**Data provided:**

++++

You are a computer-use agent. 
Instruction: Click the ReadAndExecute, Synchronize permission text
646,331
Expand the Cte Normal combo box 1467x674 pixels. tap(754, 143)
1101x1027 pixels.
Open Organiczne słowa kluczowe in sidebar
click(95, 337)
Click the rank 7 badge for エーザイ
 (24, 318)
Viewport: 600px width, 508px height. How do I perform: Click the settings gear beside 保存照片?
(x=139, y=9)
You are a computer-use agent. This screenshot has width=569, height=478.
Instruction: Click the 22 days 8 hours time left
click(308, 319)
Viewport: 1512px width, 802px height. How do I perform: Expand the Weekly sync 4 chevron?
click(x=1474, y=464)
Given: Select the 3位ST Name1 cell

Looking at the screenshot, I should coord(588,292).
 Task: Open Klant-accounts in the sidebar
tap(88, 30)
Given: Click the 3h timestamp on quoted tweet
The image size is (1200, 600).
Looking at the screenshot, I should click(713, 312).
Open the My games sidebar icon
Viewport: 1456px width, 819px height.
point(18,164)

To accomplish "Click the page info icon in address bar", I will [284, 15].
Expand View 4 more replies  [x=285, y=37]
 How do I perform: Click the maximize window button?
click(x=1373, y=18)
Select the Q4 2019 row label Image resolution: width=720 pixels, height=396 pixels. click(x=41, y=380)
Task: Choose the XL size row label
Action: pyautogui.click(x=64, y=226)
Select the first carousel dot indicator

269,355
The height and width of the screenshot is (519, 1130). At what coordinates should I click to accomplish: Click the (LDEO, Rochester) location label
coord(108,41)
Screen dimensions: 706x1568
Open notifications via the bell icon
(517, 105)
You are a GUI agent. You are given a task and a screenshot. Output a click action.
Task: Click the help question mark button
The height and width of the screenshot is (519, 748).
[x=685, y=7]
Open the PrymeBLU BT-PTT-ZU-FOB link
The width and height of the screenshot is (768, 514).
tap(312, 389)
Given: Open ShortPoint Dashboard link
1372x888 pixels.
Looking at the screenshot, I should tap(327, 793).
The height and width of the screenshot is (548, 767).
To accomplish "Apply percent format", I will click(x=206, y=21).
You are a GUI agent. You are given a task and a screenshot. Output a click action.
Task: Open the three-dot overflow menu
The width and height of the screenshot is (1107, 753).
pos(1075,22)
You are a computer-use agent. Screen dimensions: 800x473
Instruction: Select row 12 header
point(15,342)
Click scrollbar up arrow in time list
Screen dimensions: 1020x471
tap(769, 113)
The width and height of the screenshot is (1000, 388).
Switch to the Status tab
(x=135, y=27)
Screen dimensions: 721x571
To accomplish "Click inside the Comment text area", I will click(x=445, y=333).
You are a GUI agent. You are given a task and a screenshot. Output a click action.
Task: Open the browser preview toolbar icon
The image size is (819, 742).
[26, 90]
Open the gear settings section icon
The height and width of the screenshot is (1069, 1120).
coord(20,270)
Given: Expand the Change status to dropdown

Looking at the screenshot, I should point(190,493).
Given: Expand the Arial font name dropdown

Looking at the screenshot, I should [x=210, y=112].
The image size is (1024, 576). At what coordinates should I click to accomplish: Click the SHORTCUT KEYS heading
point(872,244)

++++

Can you give back only the stretch from the line containing "Given: Select the 3位ST Name1 cell" through the line containing "click(x=1373, y=18)", changing "sidebar" to "side panel" and keeping everything else the same?

**The reply:**
Given: Select the 3位ST Name1 cell

Looking at the screenshot, I should coord(588,292).
 Task: Open Klant-accounts in the side panel
tap(88, 30)
Given: Click the 3h timestamp on quoted tweet
The image size is (1200, 600).
Looking at the screenshot, I should click(713, 312).
Open the My games side panel icon
Viewport: 1456px width, 819px height.
point(18,164)

To accomplish "Click the page info icon in address bar", I will [284, 15].
Expand View 4 more replies  [x=285, y=37]
 How do I perform: Click the maximize window button?
click(x=1373, y=18)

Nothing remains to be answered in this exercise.